DELIVERY DE COMIDA NO CONTEXTO DA COVID-19: PERCEPÇÃO DE AUTENTICIDADE DOS RESTAURANTES NORDESTINOS
Resumo
O objetivo central desta pesquisa consistiu em investigar a percepção dos fatores de autenticidade dos restaurantes étnicos brasileiros, especificamente os nordestinos, pelos consumidores que usam sistema de delivery de comida em tempos de pandemia. A revisão sistemática permitiu evidenciar os principais fatores associados à percepção de autenticidade em restaurantes, sendo eles: i) ingredientes locais, ii) servicescape, iii) fatores individuais, iv) satisfação e comportamento futuro, v) valor da marca, vi) turismo e gastronomia e vii) padronização. A pesquisa empírica contou com a aplicação de questionário com 158 clientes de restaurantes nordestinos no sistema delivery, que tenham visitado pelo menos uma vez a região nordeste do Brasil com 18 anos ou mais.

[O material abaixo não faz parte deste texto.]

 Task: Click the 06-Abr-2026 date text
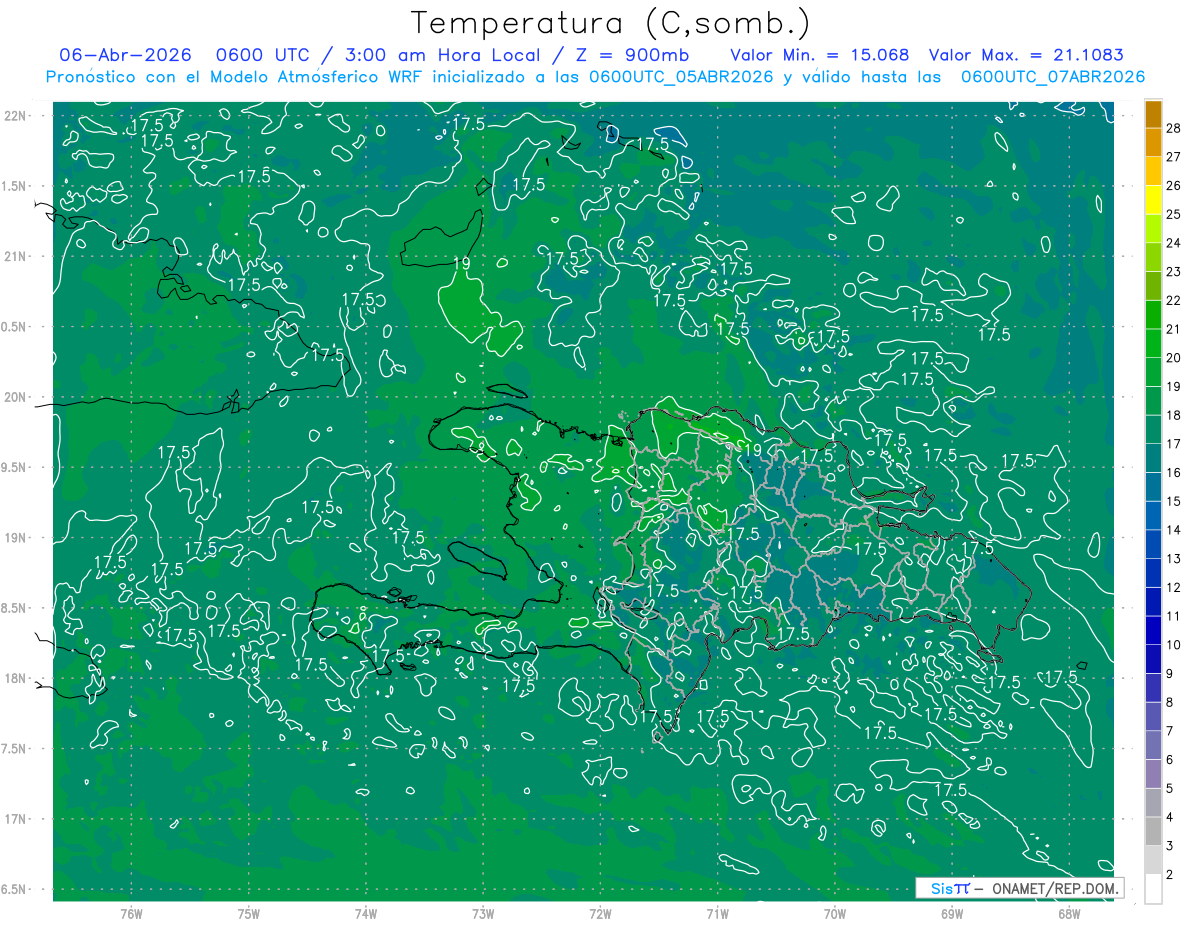(125, 55)
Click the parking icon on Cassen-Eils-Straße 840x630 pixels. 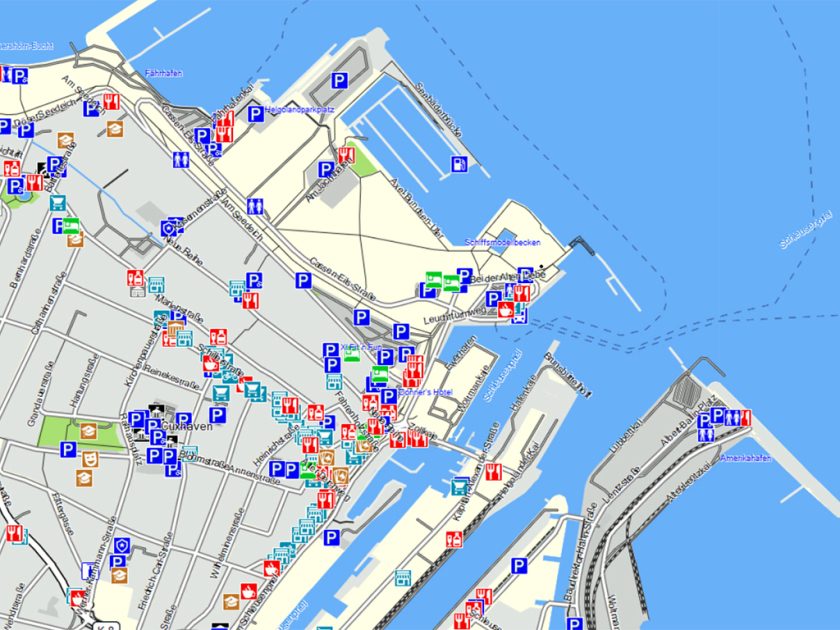tap(302, 283)
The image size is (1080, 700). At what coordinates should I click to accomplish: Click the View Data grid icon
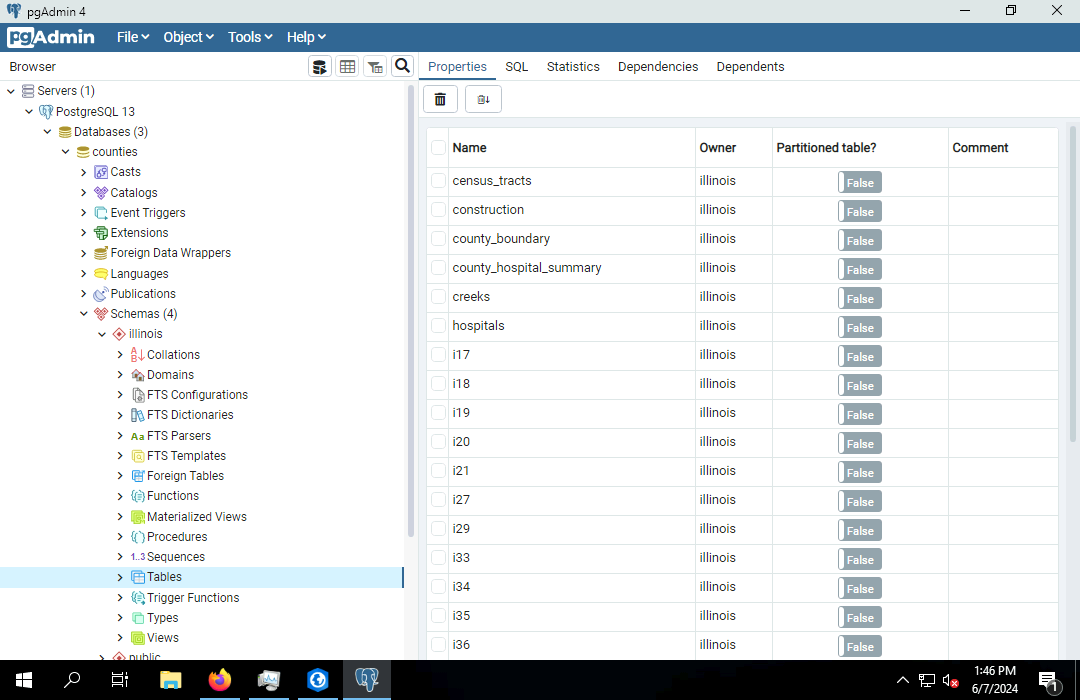pyautogui.click(x=347, y=67)
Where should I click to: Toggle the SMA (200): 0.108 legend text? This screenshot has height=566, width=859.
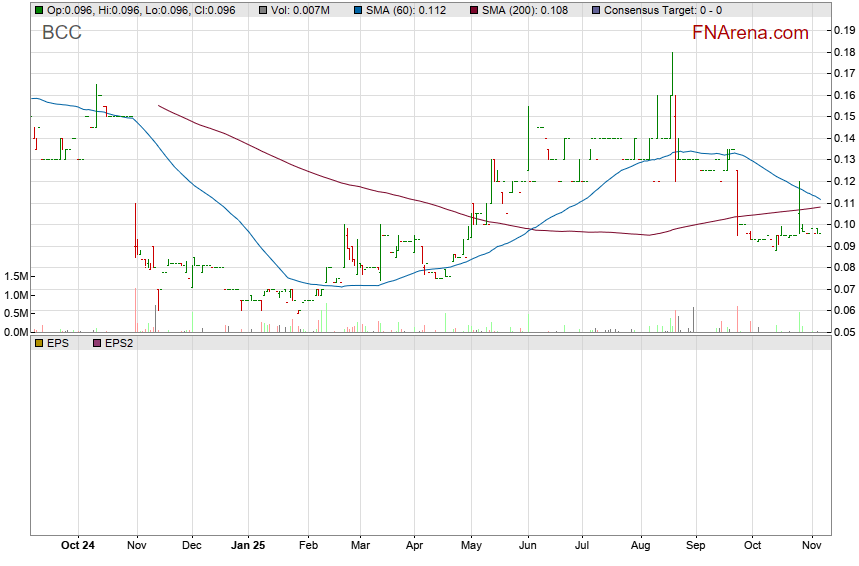pyautogui.click(x=526, y=10)
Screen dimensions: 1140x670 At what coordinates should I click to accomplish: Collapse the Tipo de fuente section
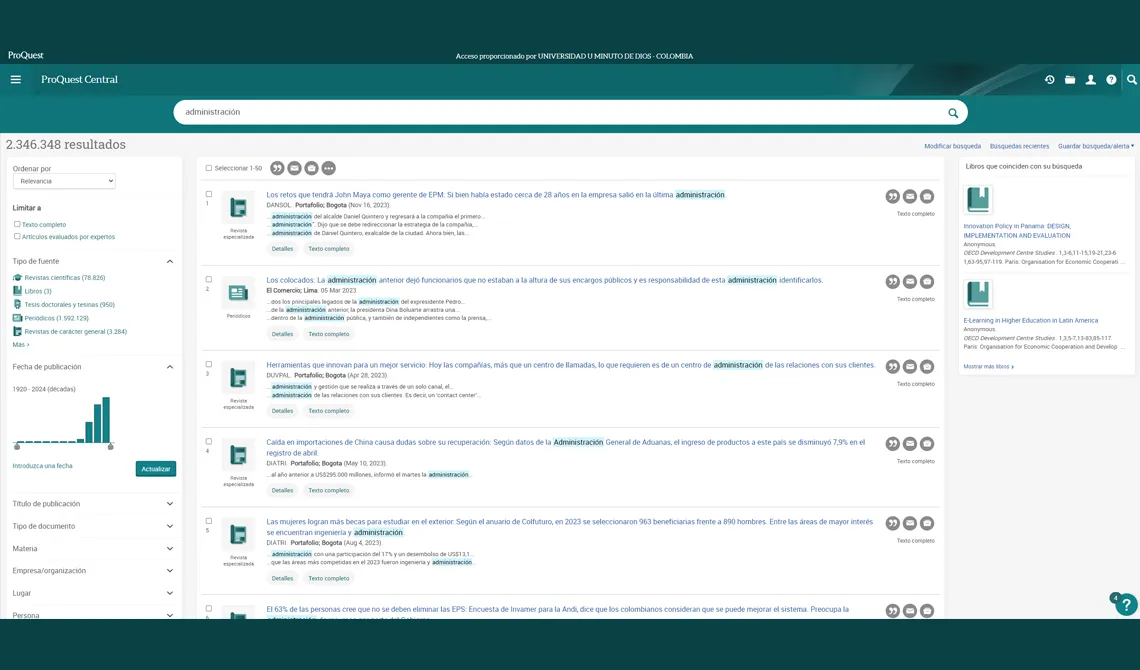coord(169,262)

Os resultados da pesquisa demonstraram que quando se trata de consumidores culturalmente experientes, há uma valorização do menu típico, das receitas tradicionais e dos ingredientes locais, sem a necessidade de que o restaurante demonstre sua tipicidade por meio da sua comunicação, nome ou logomarca. Ao retratar o comportamento do consumidor brasileiro, a presente pesquisa permite gerar insights aos gestores de restaurantes sobre os atributos relevantes aos clientes no que se refere à autenticidade em estabelecimentos étnicos. Aos trabalhos prévios, a pesquisa demonstra a importância de elementos exógenos à culinária tais como o propósito e práticas de sustentabilidade do restaurante na percepção de autenticidade pelos consumidores.